## DATASET EXCERPTS
-*-
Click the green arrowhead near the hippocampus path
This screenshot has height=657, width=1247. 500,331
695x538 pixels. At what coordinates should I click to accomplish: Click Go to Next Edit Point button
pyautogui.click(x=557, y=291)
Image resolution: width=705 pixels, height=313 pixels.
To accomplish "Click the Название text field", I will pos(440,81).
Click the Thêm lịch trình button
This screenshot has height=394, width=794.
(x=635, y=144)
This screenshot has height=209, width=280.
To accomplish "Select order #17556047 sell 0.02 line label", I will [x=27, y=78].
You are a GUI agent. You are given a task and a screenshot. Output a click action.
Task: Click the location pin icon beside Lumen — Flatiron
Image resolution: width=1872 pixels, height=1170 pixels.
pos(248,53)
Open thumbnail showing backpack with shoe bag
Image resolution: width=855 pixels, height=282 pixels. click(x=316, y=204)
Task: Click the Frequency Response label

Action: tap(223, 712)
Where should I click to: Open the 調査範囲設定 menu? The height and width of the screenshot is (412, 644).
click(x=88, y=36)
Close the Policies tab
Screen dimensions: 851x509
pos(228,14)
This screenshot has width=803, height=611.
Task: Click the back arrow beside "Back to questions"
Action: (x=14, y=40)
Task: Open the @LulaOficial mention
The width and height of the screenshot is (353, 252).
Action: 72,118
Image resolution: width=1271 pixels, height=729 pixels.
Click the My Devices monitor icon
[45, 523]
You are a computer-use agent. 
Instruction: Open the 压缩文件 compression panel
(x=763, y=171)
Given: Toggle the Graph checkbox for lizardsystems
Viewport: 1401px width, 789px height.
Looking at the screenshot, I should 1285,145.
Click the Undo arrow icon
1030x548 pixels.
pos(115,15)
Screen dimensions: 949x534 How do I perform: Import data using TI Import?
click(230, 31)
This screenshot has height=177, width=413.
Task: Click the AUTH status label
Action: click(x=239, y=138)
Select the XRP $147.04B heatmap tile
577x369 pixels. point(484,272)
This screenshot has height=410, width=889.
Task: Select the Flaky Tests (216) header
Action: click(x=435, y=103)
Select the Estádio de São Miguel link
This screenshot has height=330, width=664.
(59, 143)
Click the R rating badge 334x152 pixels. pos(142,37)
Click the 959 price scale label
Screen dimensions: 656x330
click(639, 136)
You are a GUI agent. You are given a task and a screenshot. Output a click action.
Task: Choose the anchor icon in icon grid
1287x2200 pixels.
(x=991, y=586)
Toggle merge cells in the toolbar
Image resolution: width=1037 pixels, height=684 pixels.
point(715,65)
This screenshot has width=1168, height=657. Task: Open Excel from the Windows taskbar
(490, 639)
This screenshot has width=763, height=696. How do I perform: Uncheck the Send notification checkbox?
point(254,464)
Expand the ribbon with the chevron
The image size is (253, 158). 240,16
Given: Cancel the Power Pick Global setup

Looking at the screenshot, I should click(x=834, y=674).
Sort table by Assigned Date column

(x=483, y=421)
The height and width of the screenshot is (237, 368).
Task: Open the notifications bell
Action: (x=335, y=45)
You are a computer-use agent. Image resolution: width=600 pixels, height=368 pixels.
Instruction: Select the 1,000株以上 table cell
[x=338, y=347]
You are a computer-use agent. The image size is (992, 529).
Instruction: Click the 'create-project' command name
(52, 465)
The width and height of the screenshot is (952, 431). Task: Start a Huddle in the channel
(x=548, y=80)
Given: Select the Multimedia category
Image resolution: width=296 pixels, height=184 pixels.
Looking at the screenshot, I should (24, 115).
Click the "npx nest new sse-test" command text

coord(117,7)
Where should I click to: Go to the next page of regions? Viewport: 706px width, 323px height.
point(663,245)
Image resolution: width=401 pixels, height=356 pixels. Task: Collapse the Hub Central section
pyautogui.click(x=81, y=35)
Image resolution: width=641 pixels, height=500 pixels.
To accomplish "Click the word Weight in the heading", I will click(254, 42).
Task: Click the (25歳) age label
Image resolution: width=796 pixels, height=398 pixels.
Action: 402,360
-*-
## TASK GOAL
Transcribe the records from their first line. Stop after the line with "Image resolution: width=705", including it.

## WRITTEN ANSWER
Click the green arrowhead near the hippocampus path
This screenshot has height=657, width=1247. 500,331
695x538 pixels. At what coordinates should I click to accomplish: Click Go to Next Edit Point button
pyautogui.click(x=557, y=291)
Image resolution: width=705 pixels, height=313 pixels.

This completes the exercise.